Dalian K'un City
- Full name: Dalian K'un City Football Club 大连鲲城足球俱乐部
- Founded: 9 May 2022; 4 years ago
- Ground: Jinzhou Stadium
- Capacity: 30,776
- Chairman: Li Jundou
- Manager: Yang Lin
- League: China League One
- 2025: China League One, 8th of 16
| Home colours | Away colours |

= Dalian K'un City F.C. =

Association football club in China

Dalian K'un City Football Club (大连鲲城足球俱乐部 (Dàlián Kūnchéng Zúqiú Jùlèbù)) is a Chinese professional football club based in Dalian, Liaoning, that competes in . Dalian K'un City plays its home matches at the Jinzhou Stadium, located within Jinzhou District.

==History==
Founded as Liaoning Pilot Free Trade Zone Dalian Area Huayi Football Club (辽宁自贸试验区大连片区华谊足球俱乐部) on 9 May 2022, Dalian Huayi entered the 2022 Chinese Champions League (CMCL) as the winner of the CMCL berth from the qualification route in Dalian. They were drawn into a group with Changchun Shenhua and Liaoning Leading, a group which Dalian Huayi finished second in, thus qualifying for the knock-outs, where Dalian Huayi faced Dalian Jinshiwan. A 0–0 draw in the first leg and a 1–0 loss in the second leg meant that Dalian Huayi were knocked out of the competition, and the match separated by a Sui Donglu goal marked Dalian Huayi's end for the 2022 season.

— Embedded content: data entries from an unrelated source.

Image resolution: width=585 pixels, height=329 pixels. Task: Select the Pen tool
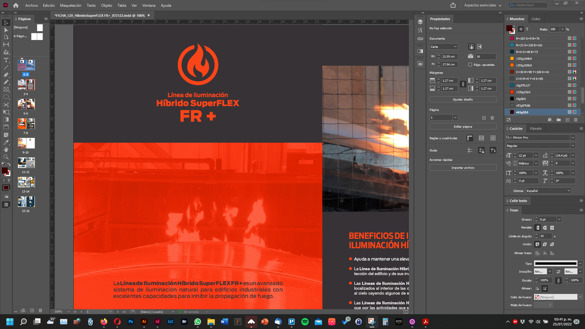[6, 75]
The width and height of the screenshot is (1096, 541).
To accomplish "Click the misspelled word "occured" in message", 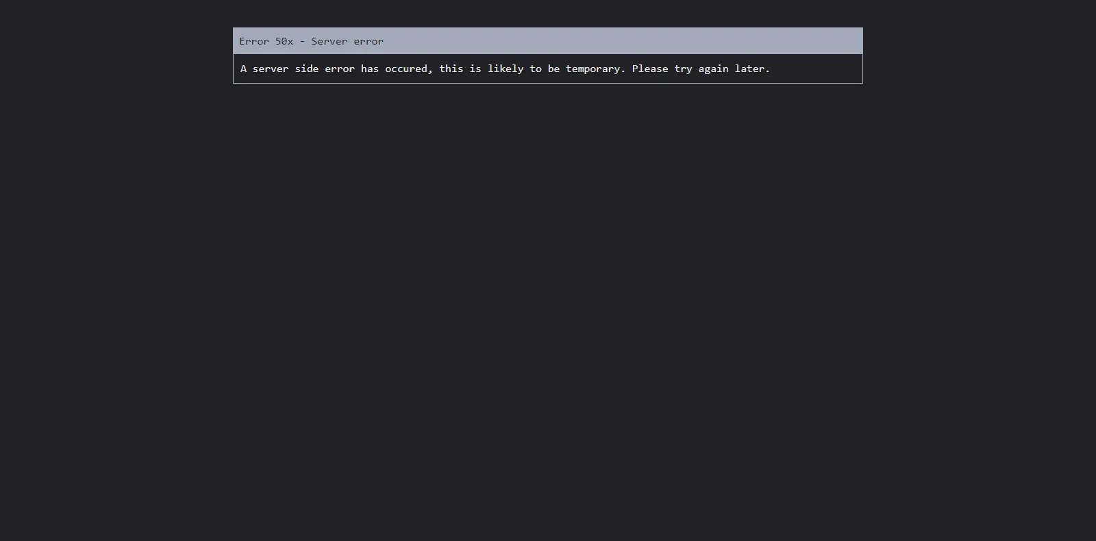I will click(406, 69).
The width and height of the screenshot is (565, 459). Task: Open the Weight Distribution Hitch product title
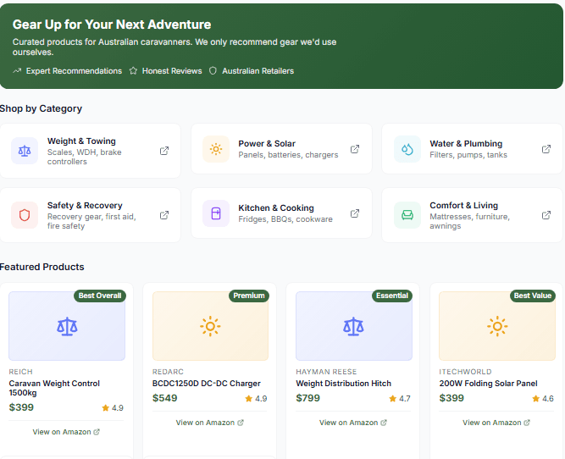[x=343, y=384]
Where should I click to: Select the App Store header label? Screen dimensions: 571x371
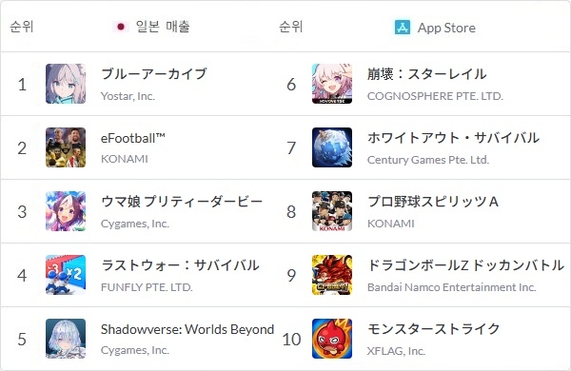click(446, 28)
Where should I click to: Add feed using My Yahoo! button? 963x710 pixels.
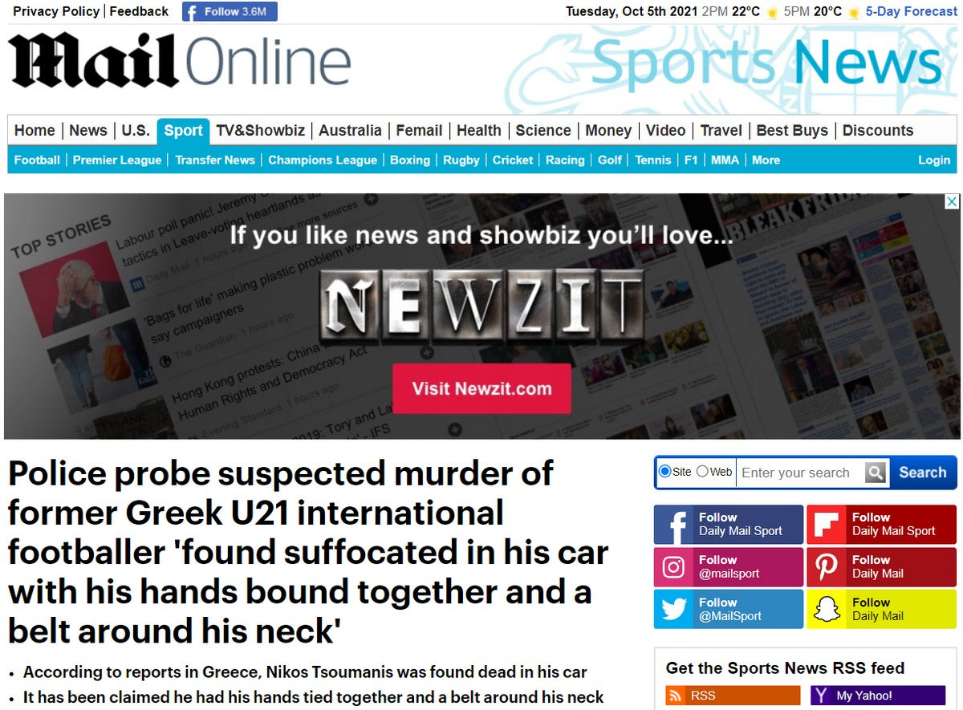878,696
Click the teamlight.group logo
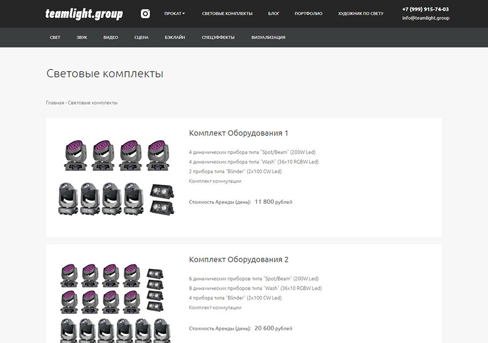Screen dimensions: 488x343 tap(84, 14)
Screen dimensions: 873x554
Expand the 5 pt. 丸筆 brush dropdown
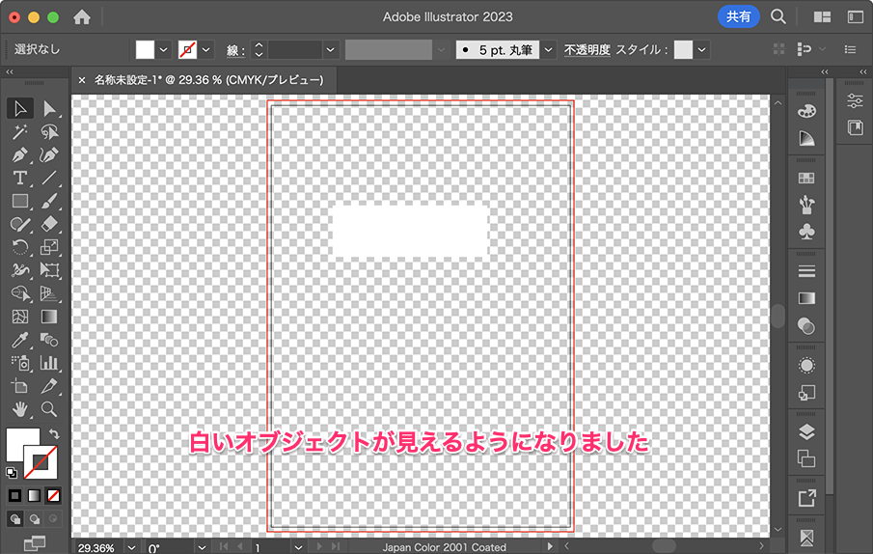549,49
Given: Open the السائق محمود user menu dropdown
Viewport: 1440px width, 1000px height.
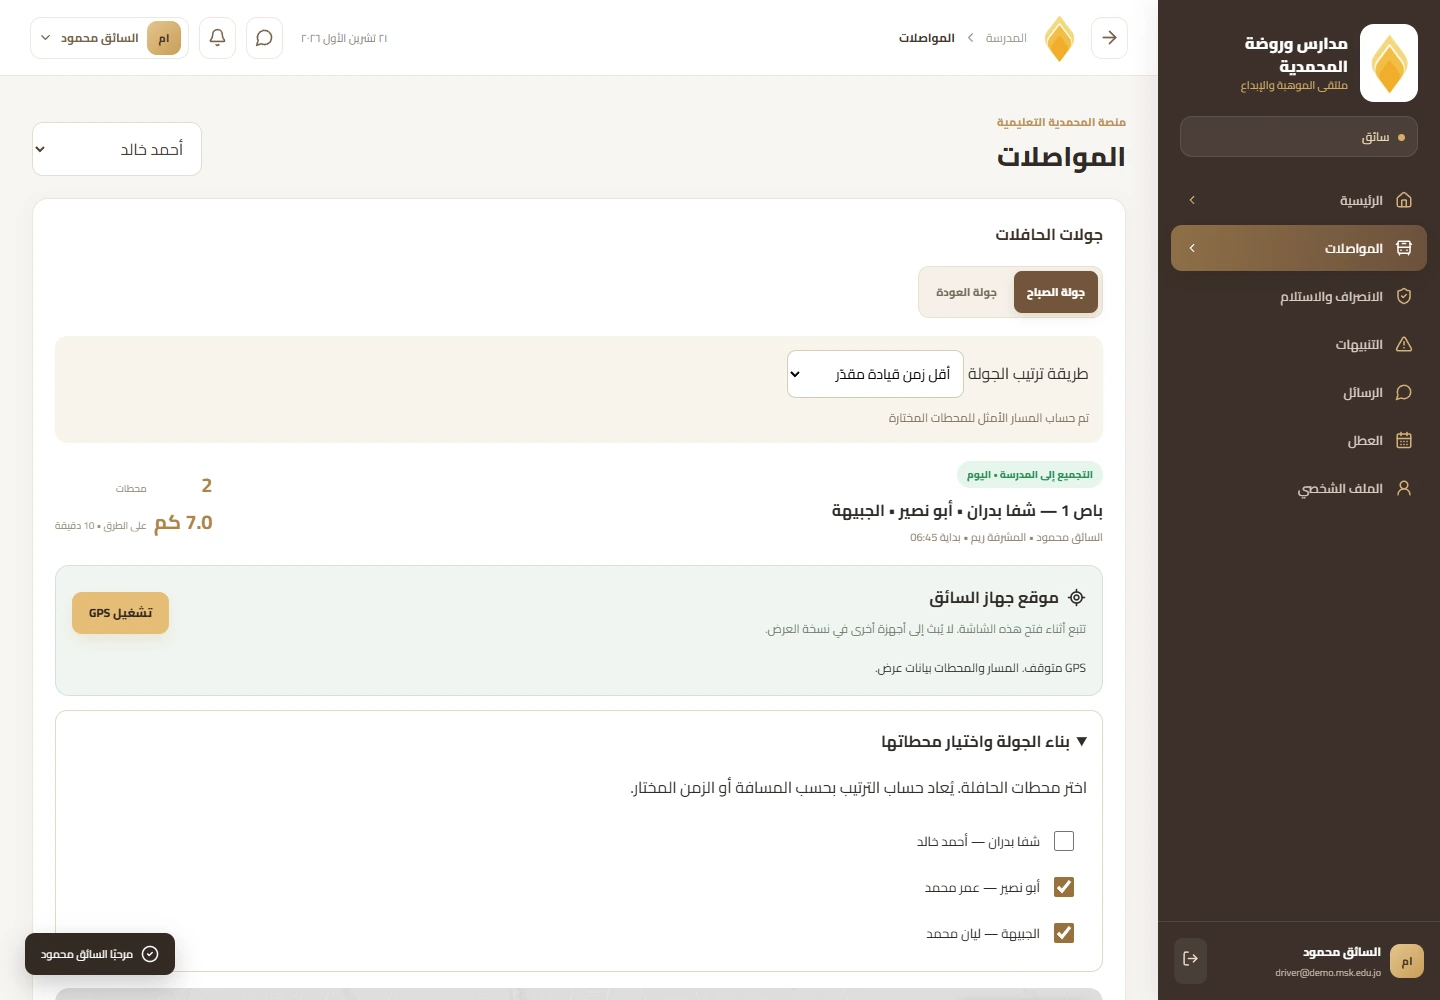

The club enrolled in the CMCL for the 2023 season again, this time being drawn into group H. After topping their group and winning twice more, Dalian Huayi advanced into the final round, being drawn into group B. Picking up four wins, two draws, and one loss, Dalian Huayi finished third of eight in their group, setting up a knock-out tie with Rizhao Yuqi. Tied at 1–1 in normal time, Dalian Huayi were defeated 3–2 on penalties, eventually finishing the season in seventh overall, missing out on promotion. However, on 6 February 2024, Dalian Huayi were admitted into China League Two, as sufficient teams above them in the Chinese football pyramid have either pulled out or dissolved. In accordance with the Chinese FA's name neutralisation policy, Dalian Huayi changed their name to be Dalian K'un City Football Club on the same day.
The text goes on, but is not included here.